While some parts of the nation are struggling with winter storms, OOIDA’s touring tractor-trailer is making its way along I-40 in Arizona.
The next stop for Jon Osburn, skipper of the Spirit of the American Trucker is in Kingman, Ariz.
The Spirit is scheduled to be at the Kingman Petro on Nov. 29-30. The Kingman Petro is off I-40 at Blake Ranch Rd, Exit 66.
The Kingman Petro has more than 200 truck parking spaces.
Kingman is on the eastern edge of the Mojave Desert. Winter high temperatures are generally 50-65 degrees. Kingman sometimes gets a dusting of snow, but it doesn't stay around long.
I-40 roughly parallels the much celebrated Route 66. In fact, to get a Route 66 fix, you might want to take in Kingman Visitor Center and Arizona Route 66 Museum.
There are various historical exhibits, a cool looking Studebaker Champion and the Route 66 Electric Vehicle Museum, which has examples of electric vehicles from the 19th century through the 21st century. The museum building used to house a power plant used during the construction of Hoover Dam.
Admission is $4, and the hours 9 a.m. to 5 p.m.
From I-40, take exit 48 for U.S. 93/Beale Street toward AZ-68/Las Vegas. Turn left on Beale Street. Big trucks may park in a lot adjacent to the Neon Museum parking lot at the Cashman Center, museum staff tell us.
For an odd break and photo or selfie op, visit Giganticus Headicus at Antares Visitor Center. It is not far from Kingman.
Giganticus Headicus is a 14 foot sculpture resembling a tiki head on a Stonehenge scale. Artist Gregg Arnold, who created Giganticus Headicus in 2003-04, also has some other art projects displayed there. You get to see a little of the Arizona desert along the way too.
The artist himself says parking for big trucks seems pretty easy there. They can park across the street on Route 66 or down at the far end of the lot, Arnold says.
From I-40, take exit 53 for AZ-66 E toward Kingman Airport, go 18 miles.
At the last stop for The Spirit, in Albuquerque, N.M., a top-of-mind topic of conversation was hours of service.
Federal Motor Carrier Safety Administration chief Ray Martinez seems ready and willing to push his agency to address the issues related to hours of service.

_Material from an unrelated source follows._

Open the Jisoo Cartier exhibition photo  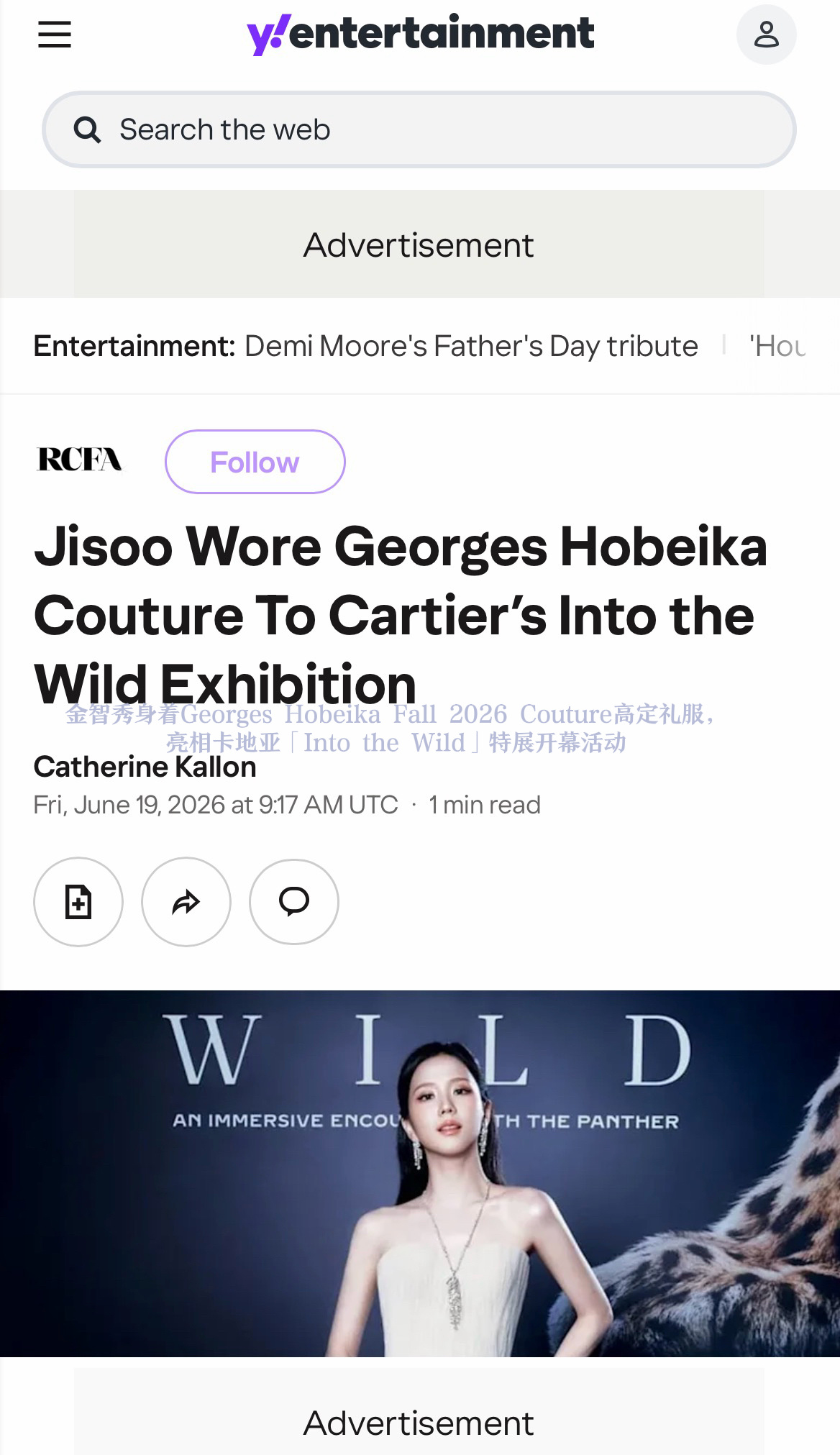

OOIDA has been at the table explaining how truck drivers are affected.
Martinez has heard from OOIDA executives, directors and members at OOIDA's 45 anniversary celebration in Joplin Mo., this summer at the Guilty By Association Truck Show and also this fall at the OOIDA Board of Directors' meeting (FMCSA, OOIDA leaders work together to address trucking's top issues).
Several members who stopped by in Alburquerque mentioned the negotiations about hours of service and OOIDA’s involvement, Jon said.
“They are following how much fighting the Association is doing on hours of service, and they are really appreciative,” Jon said.
Whenever you see The Spirit tour truck, go say hello to Jon Osburn, skipper of The Spirit. He enjoys visiting about the Association’s activities and current issues. You also can join or renew your OOIDA membership for $10 off the regular price there. Also, you can get vouchers for flu, shingles and pneumonia vaccines from Jon at The Spirit.
Also, Jon has forms for the OOIDA Mary Johnston Scholarship Program, which has been assisting the children, grandchildren and legal dependents of OOIDA members in their efforts to gain a higher education since 1998. Applications and all required materials must be postmarked no later than Feb. 1.
You can find an application on the OOIDA website.